I LOVE this episode for what it is - fun, goofy MOTU adventure. I can overlook its (many) flaws because at the end of the day it’s Adam/Cringer then He-Man/Battlecat in an adventure in Snake Mountain that turns into a rescue mission against Skeletor and the “original 5” Evil Warriors. To me you can’t top the excitement/fun of peak MOTU when He-Man and Battlecat are chasing Trap-Jaw to free the captives while the He-Man theme plays.
But boy oh boy, this thing is filled with some head scratchers: the Beastman/Grayskull thing, the intercom in Snake Mountain, Skeletor telling Beastman he wants to take Teela himself then sends Evil-Lyn to do it, and of course as you mentioned the plot revolves around going into the enemies home to straight up steal. Feels like if the roles were reversed the heroes would probably act equally defensive. That said, I can personally forgive it because this episode always makes me smile.
Meh episode
Considering this episode is about dares, I'm betting if it was made like 15 years later, there would've been a Christmas Story reference after that movie started it's cable TV cult following.
A good portion of the worst episodes in my opinion have these prominent one-off kid characters. I get it. They want the target audience to relate and see themselves reflected in these roles.
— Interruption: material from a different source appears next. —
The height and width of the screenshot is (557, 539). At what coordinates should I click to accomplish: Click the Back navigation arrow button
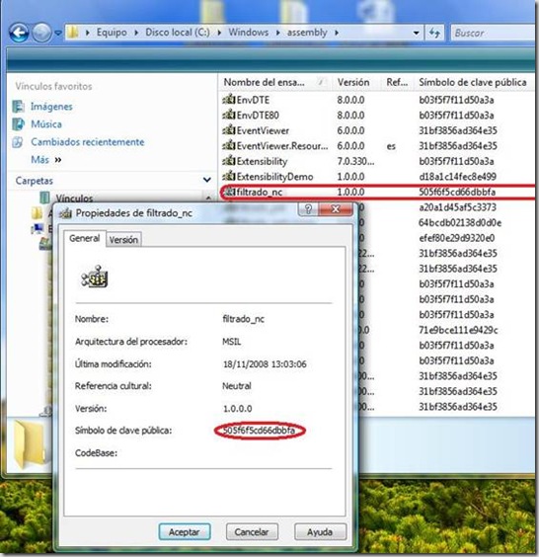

A lot of shows do this and kid audience surrogate characters can be done well (Orko, most Transformers human protags, etc.) but whenever the writing requires a human kid the audience and sometimes characters haven't met it most of the time fumbles the bag.
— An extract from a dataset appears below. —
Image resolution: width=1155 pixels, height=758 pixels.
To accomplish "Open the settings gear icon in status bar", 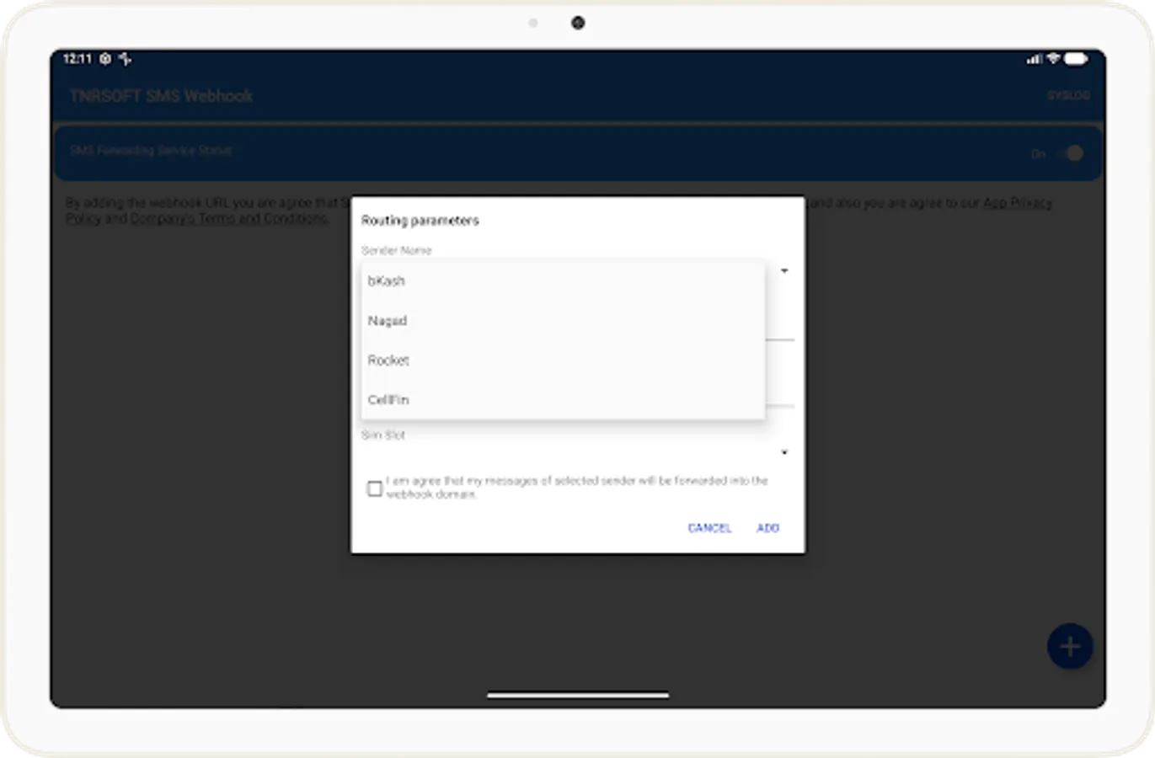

But to be fair most of these episodes I'm watching for the first time.
Spoiler alert: we haven't got to it in the Watch-A-Thon, but one exception to what I just said is the episode where He-Man takes a blind fan on an adventure. Love that one. It was sweet.
It was a good choice to make Adam a youthful teen in both 200x and Netflix 2021 and have a Shazam thing going with He-Man. I think it should be a standard of all new kid targeted MOTU media in the future (Nothing like Revelation or the new movie, just stuff like the two examples I just gave). It can be executed well. He-Man having the types of powers of Superman and Adam having a semi-Peter Parker like personality.
Kids would rather see themselves as the hero rather than the sidekick let's be real
@battlecat327 I always wanted to know why Snake Mountain shook at the mention of Castle Grayskull but I never could figure it out. I once looked at James Eatock's book for the answer but it seemed like he didn't pay attention to the scene. All he saw was Beast Man being afraid of the words Castle Grayskull and missed that the entire room was shaking and Skeletor reacted to it too.
This episode is fun. 7/10.
3 stars. Fun to see the original council of evil back, but it's a very paint by numbers episode.